== Task ==
Scan the entries below for the string "computer" and copy every line where it turns up.

== Exercise input ==
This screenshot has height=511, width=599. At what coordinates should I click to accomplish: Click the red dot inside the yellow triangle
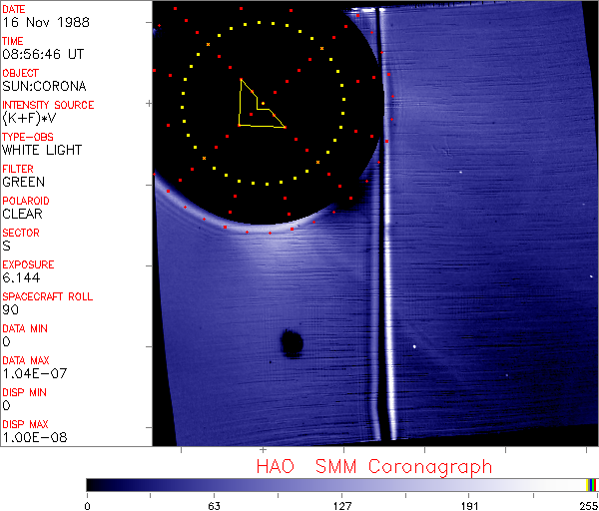pyautogui.click(x=263, y=104)
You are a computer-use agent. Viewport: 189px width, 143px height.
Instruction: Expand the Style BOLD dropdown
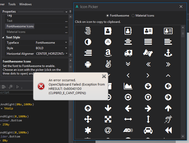pos(66,48)
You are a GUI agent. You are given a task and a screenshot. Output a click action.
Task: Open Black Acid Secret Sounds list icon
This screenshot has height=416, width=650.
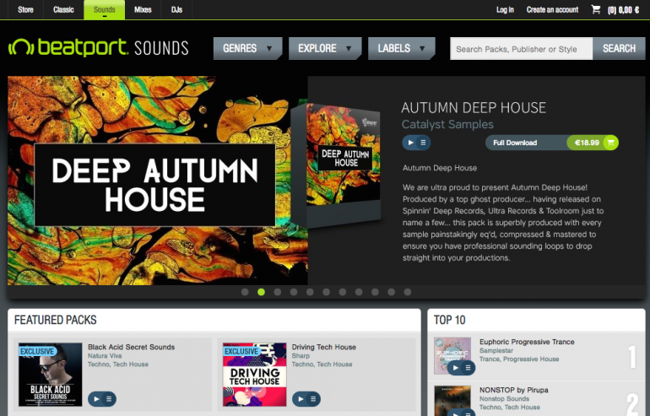click(x=109, y=399)
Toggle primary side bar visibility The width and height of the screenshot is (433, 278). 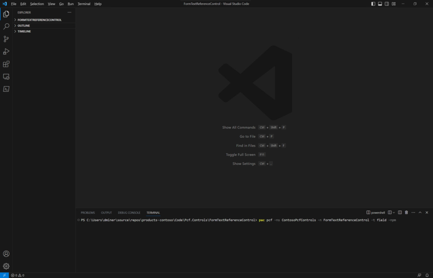373,4
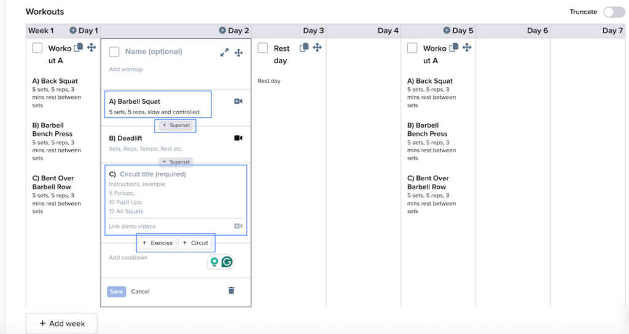Image resolution: width=629 pixels, height=334 pixels.
Task: Click the Add week button
Action: (x=61, y=324)
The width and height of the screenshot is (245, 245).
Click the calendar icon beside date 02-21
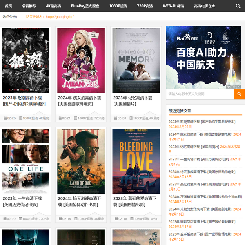[x=60, y=118]
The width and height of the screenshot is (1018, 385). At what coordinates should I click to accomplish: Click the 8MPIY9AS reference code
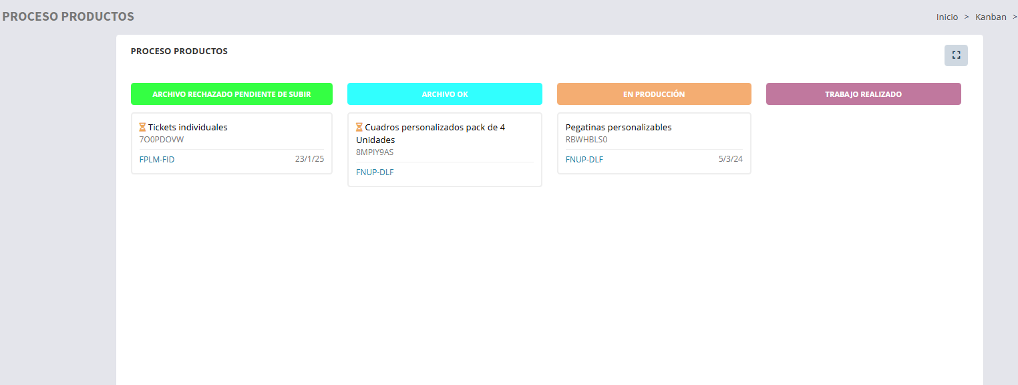375,152
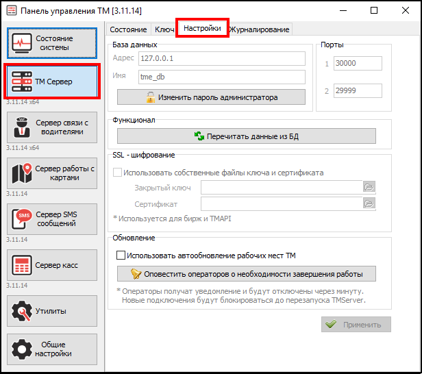The height and width of the screenshot is (374, 422).
Task: Select the ТМ Сервер sidebar item
Action: [x=52, y=82]
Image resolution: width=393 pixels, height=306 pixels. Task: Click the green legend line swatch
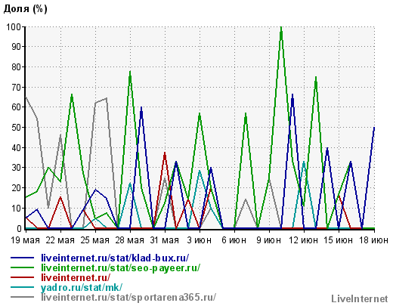(x=22, y=267)
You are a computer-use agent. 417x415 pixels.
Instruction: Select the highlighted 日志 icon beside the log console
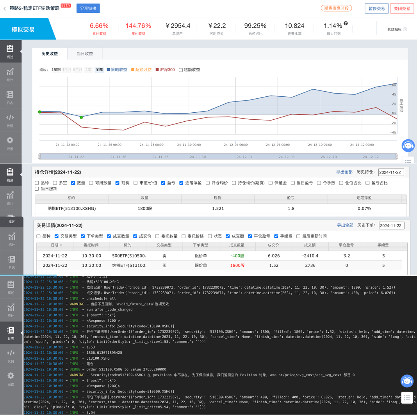11,333
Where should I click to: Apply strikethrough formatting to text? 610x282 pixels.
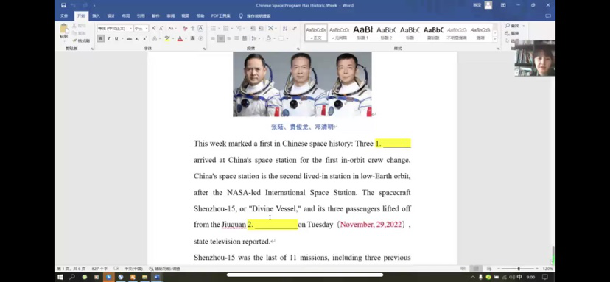coord(129,38)
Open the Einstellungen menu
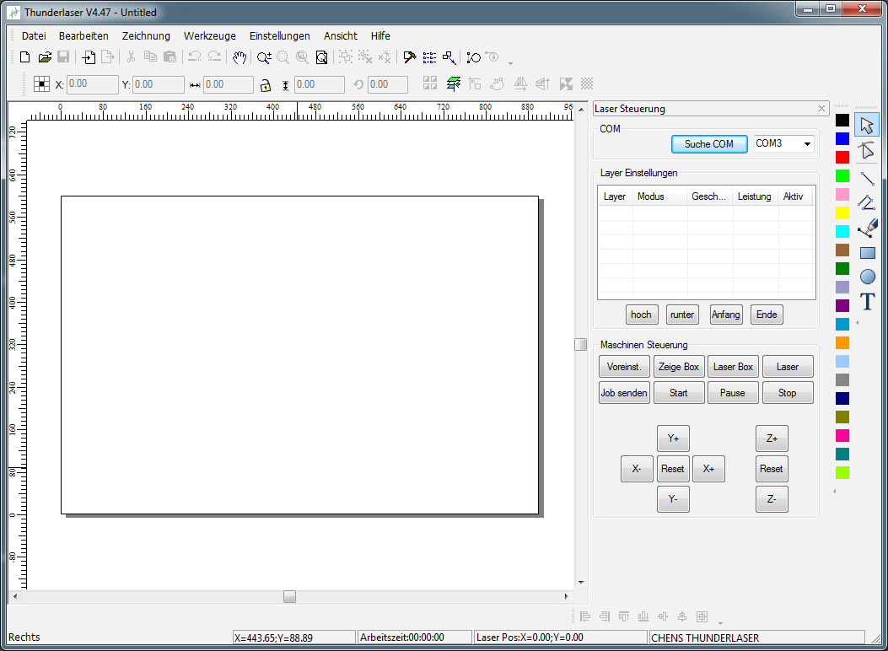This screenshot has width=888, height=651. (x=279, y=35)
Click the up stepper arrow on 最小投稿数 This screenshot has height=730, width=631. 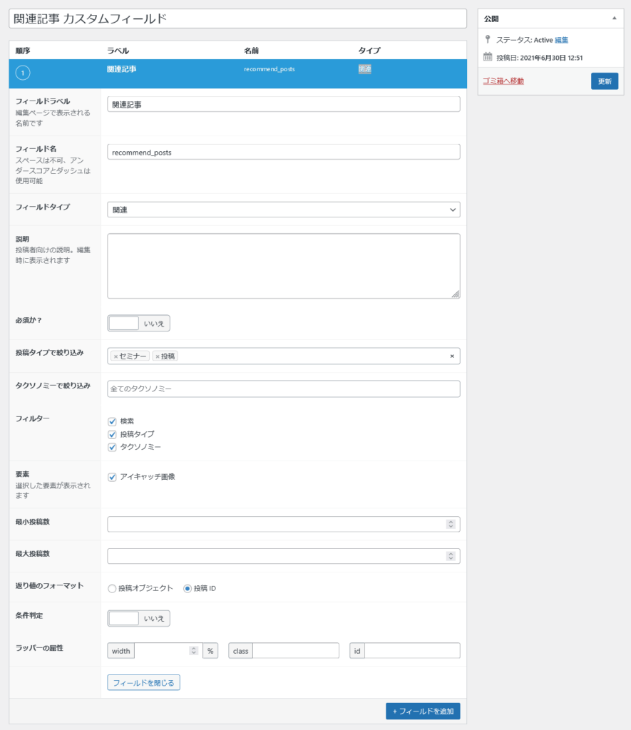(x=451, y=520)

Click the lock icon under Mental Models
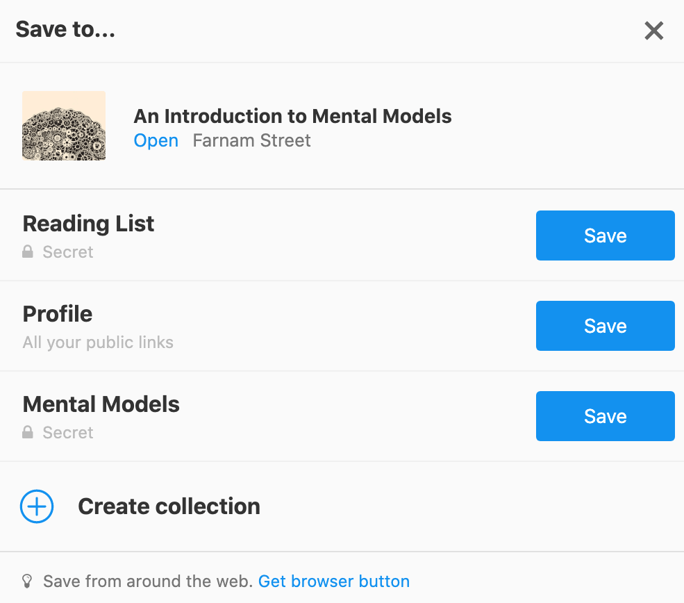click(28, 433)
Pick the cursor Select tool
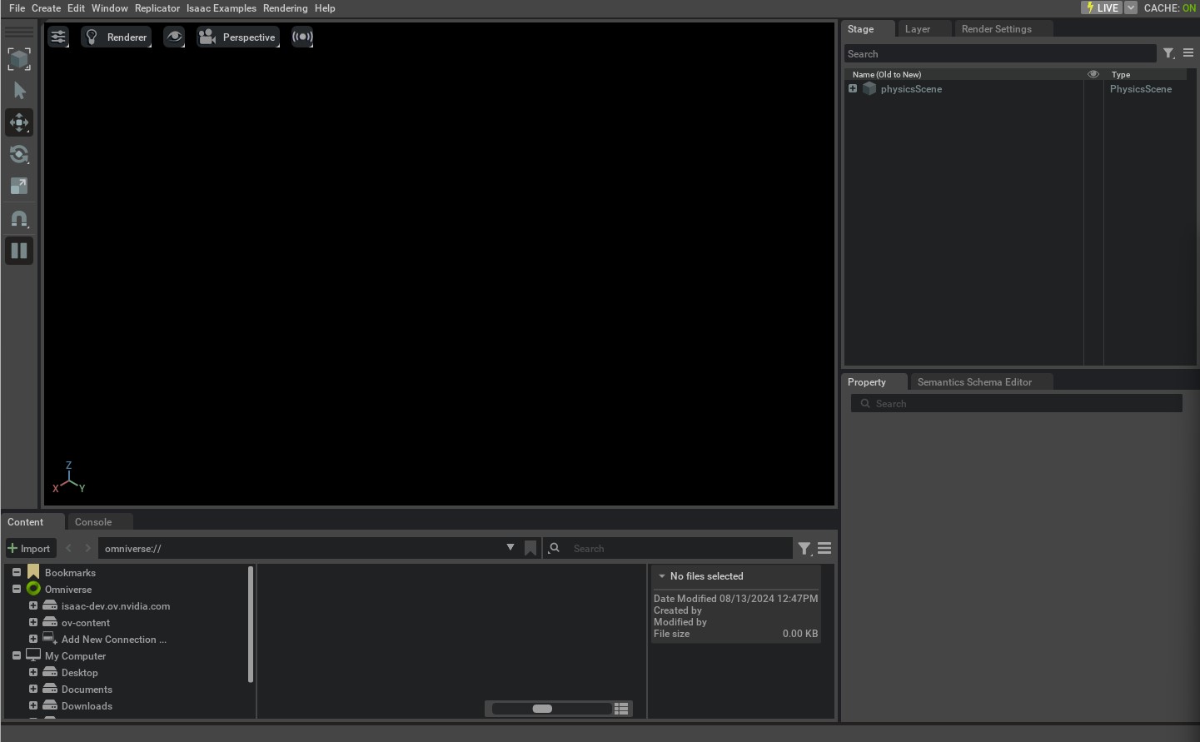Image resolution: width=1200 pixels, height=742 pixels. 19,90
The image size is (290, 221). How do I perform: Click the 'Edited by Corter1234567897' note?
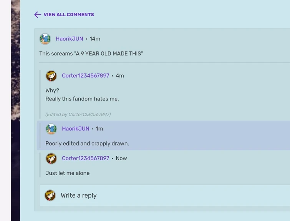78,114
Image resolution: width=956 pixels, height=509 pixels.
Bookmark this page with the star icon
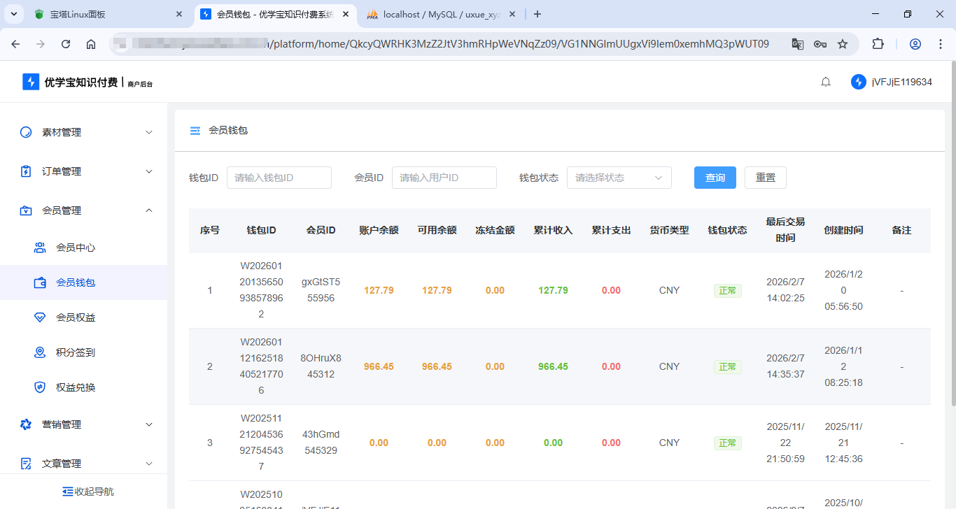[843, 44]
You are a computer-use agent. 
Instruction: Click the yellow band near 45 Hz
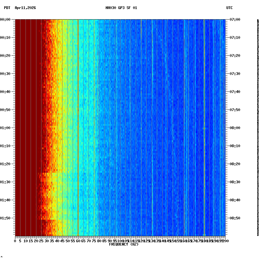click(x=62, y=120)
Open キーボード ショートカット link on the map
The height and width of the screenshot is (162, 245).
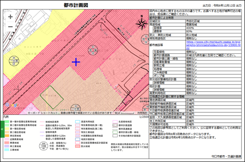[42, 113]
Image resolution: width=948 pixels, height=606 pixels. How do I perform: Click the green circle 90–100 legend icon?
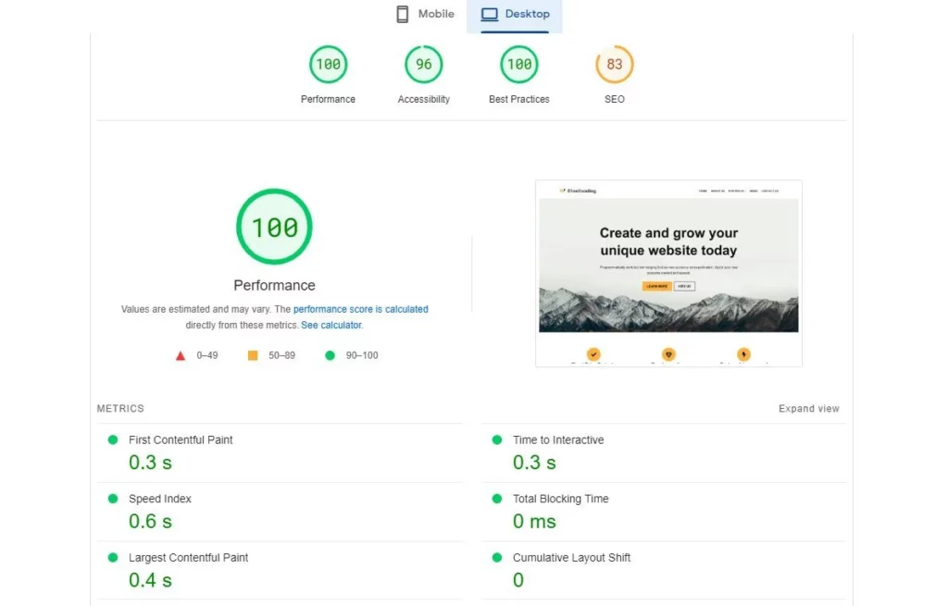click(331, 354)
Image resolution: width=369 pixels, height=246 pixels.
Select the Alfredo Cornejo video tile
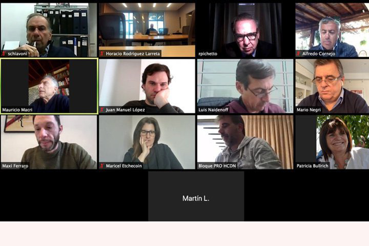coord(332,30)
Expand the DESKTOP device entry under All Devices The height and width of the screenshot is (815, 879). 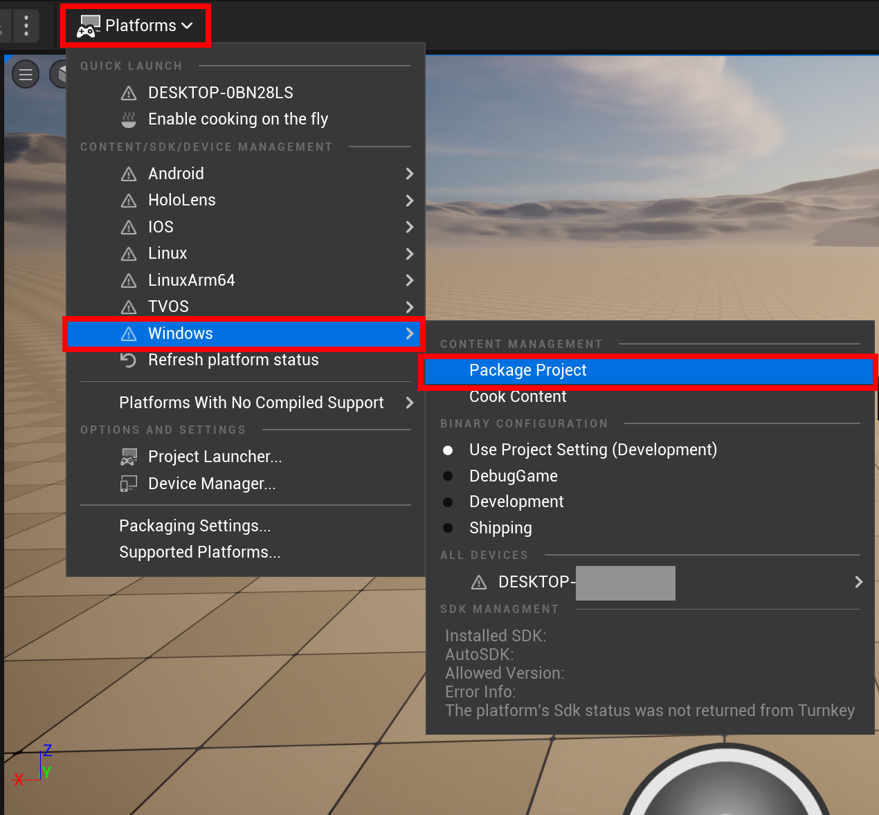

== Exercise response ==
You are a computer-use agent. Viewport: 189px width, 143px height.
You are a computer-use agent. 417x415 pixels.
You are a computer-use agent. 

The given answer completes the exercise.